* JOB
Rewrite the records below, changing "empty gray area" to "blank gray region" and leaving everything else unchanged. Omit the pictures from your answer.

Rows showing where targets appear
-=-=-
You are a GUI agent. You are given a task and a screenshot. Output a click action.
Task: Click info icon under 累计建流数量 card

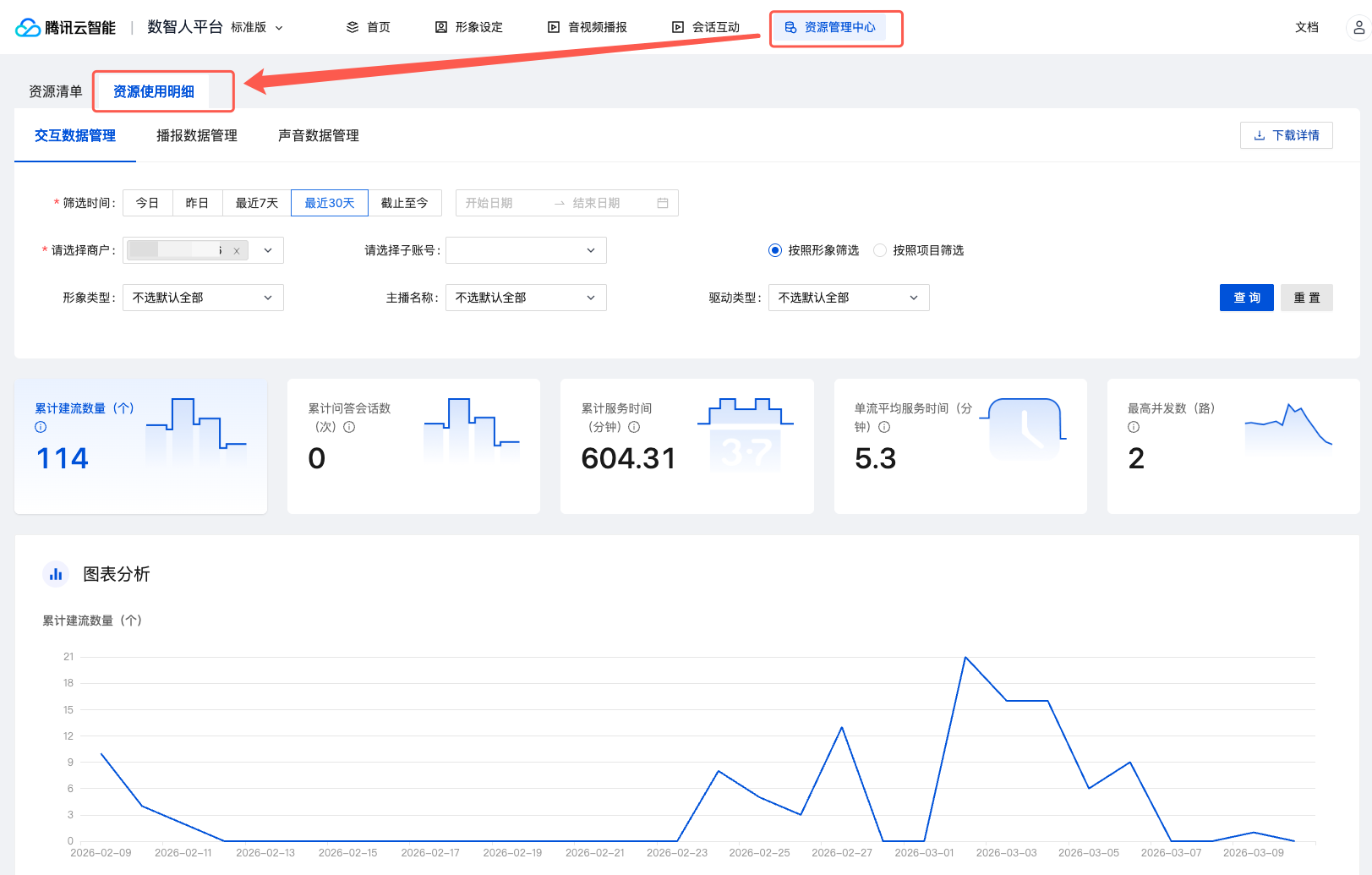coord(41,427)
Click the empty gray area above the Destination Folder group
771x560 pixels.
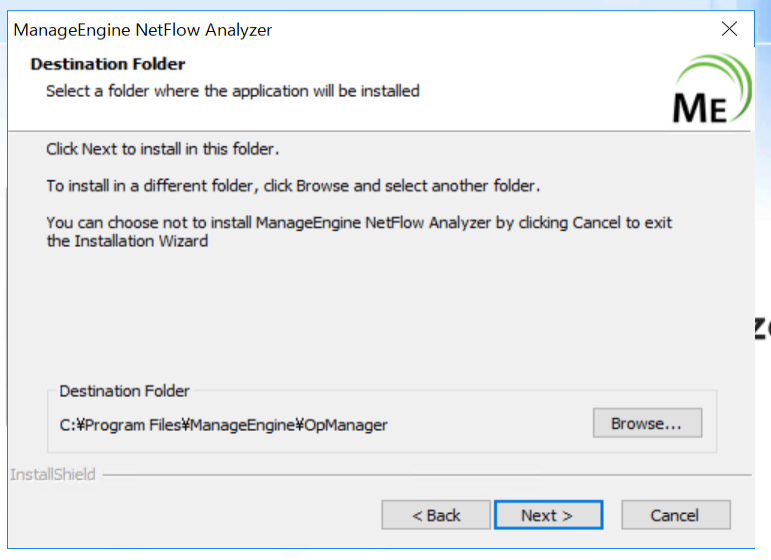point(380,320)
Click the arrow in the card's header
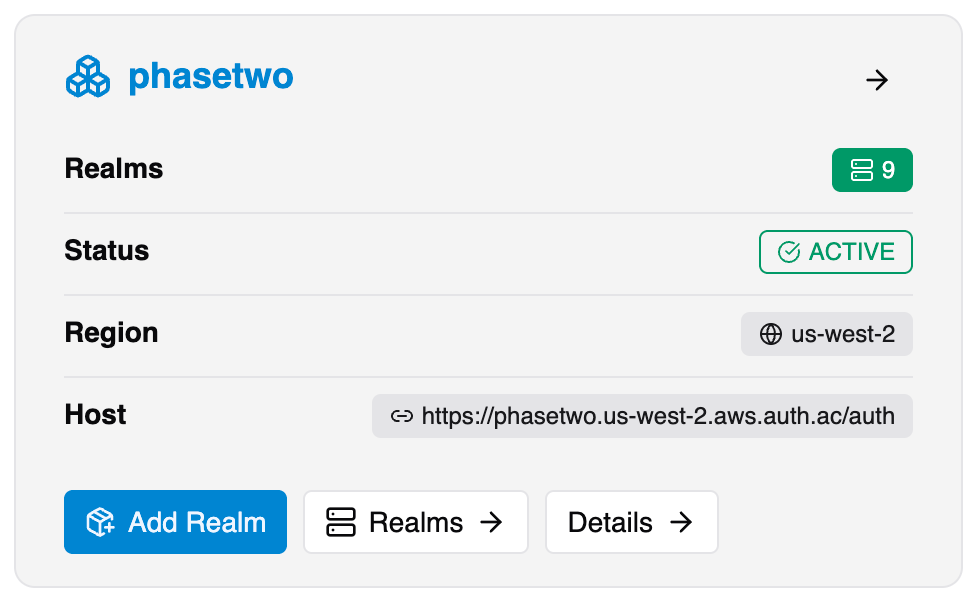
-=-=-
* THE COMPLETED TASK
You are a GUI agent. You are given a task and a screenshot. Output a click action.
Task: Click info icon under 累计建流数量 card

coord(41,427)
Click the blank gray region above the Destination Folder group
771x560 pixels.
point(380,320)
Click the arrow in the card's header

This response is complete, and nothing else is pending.